### Source material
"""

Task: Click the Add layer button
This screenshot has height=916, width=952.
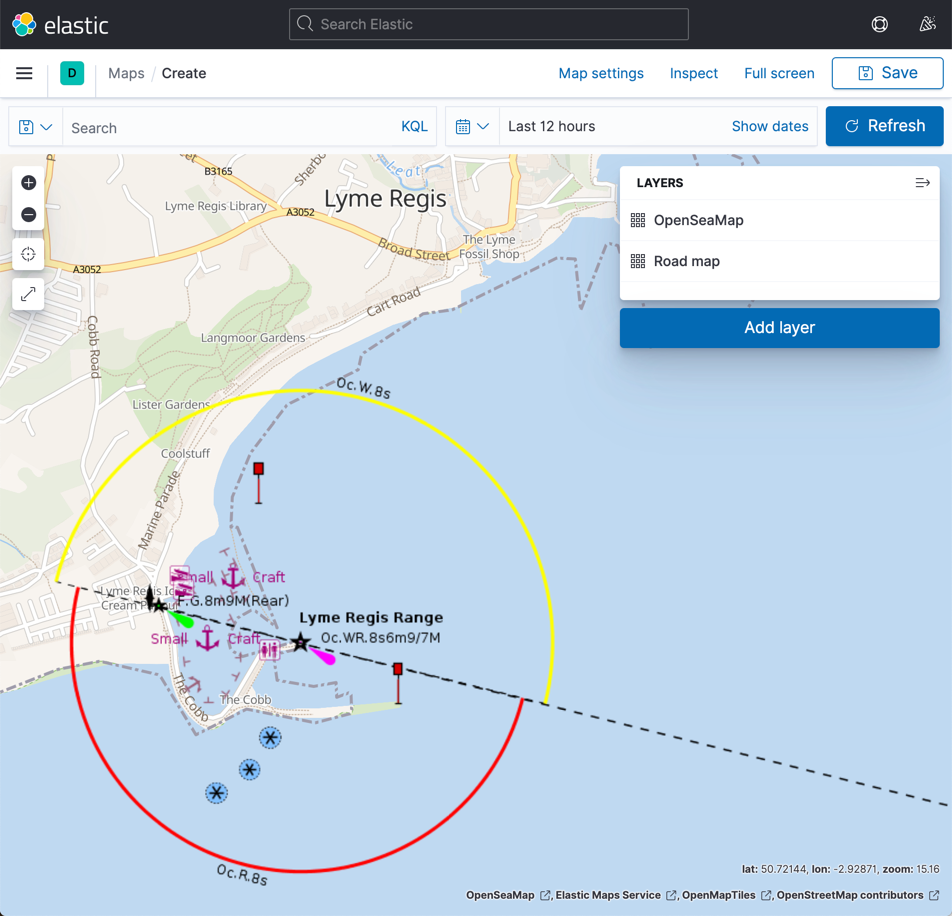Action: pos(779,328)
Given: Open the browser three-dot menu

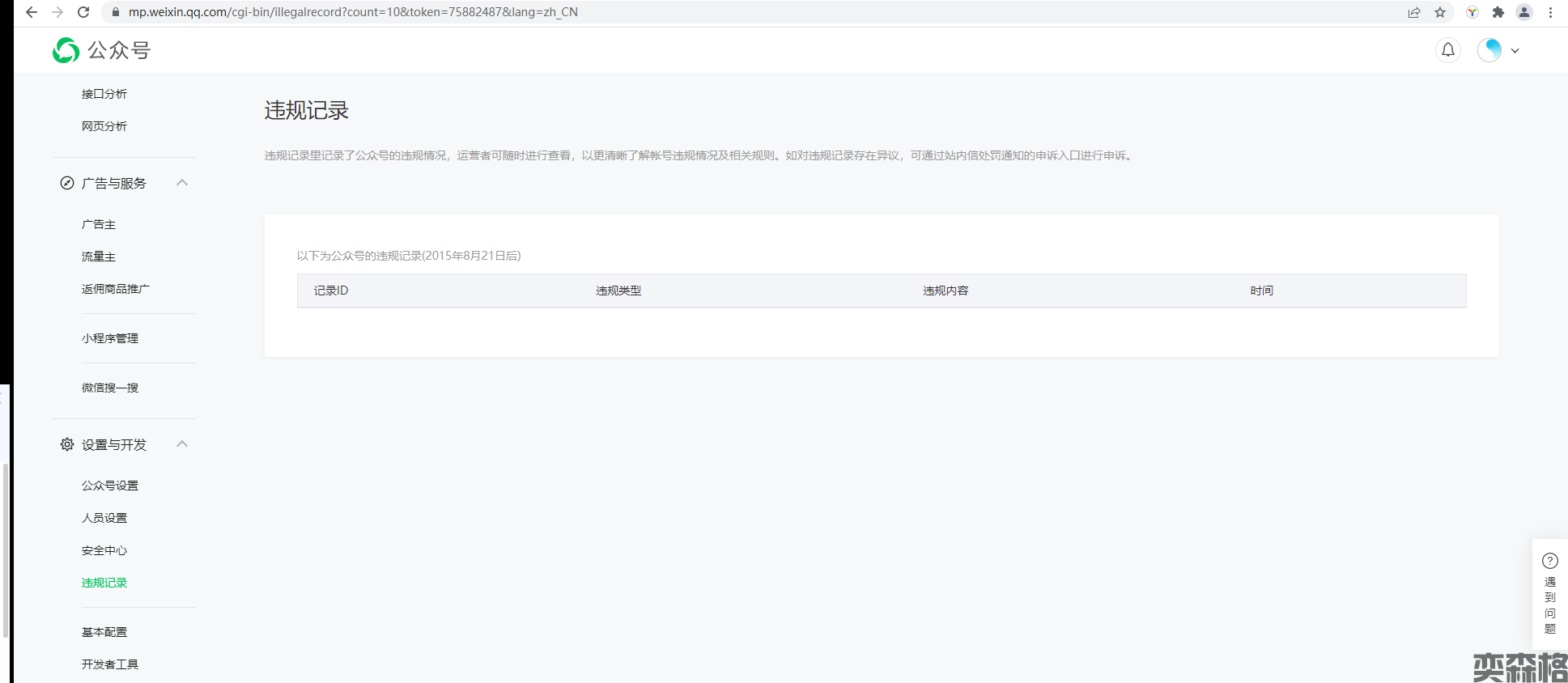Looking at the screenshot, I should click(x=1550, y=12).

"""
"""

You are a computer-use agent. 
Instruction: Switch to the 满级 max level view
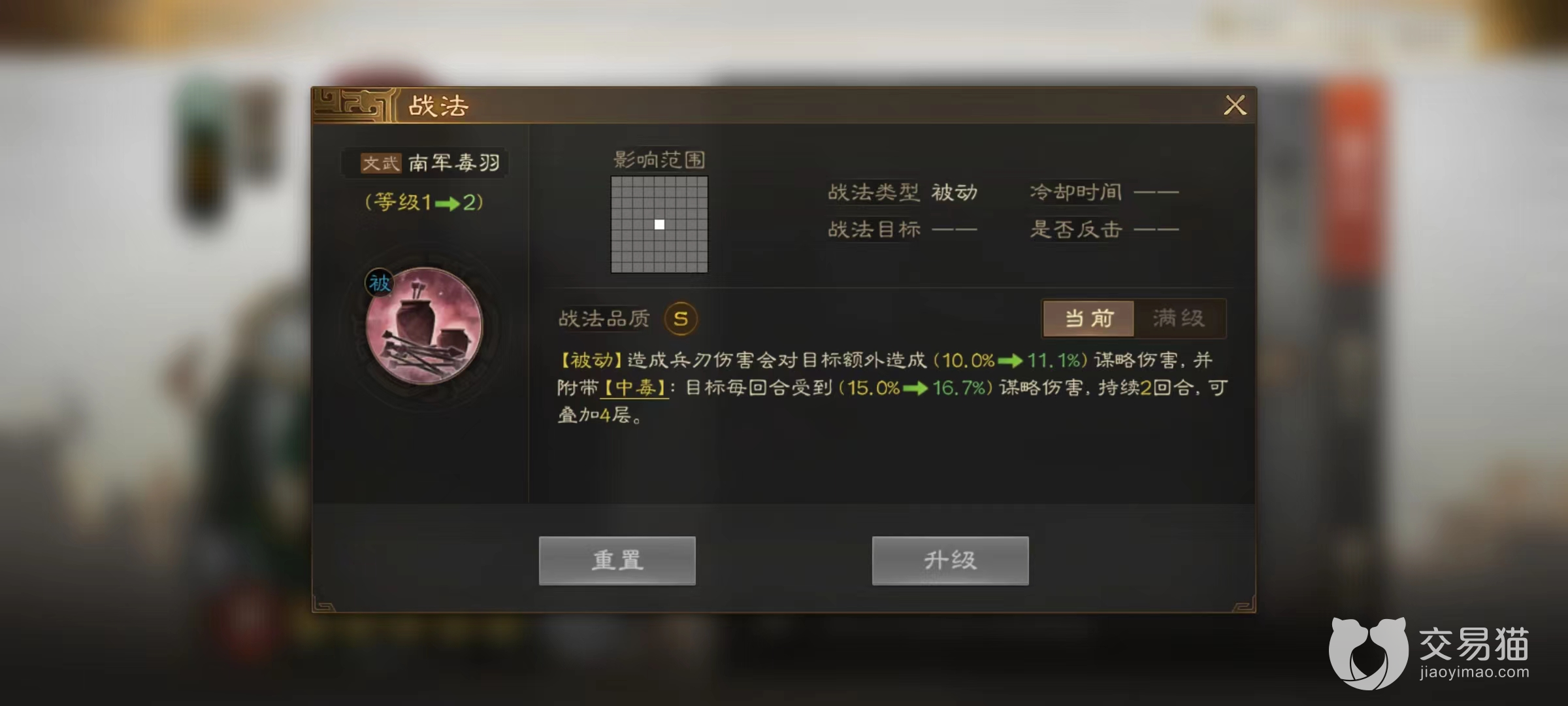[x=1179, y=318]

"""

### Written instruction
Render everything in the data above, from the line containing "Task: Click the Add layer button" down to the line containing "Looking at the", as a JSON list of strings with one string per line and blank lines omitted. Leave the pictures out of your answer.

### Final answer
[
  "Task: Click the Add layer button",
  "This screenshot has height=916, width=952.",
  "Action: pos(779,328)",
  "Given: Open the browser three-dot menu",
  "Looking at the screenshot, I should click(x=1550, y=12)."
]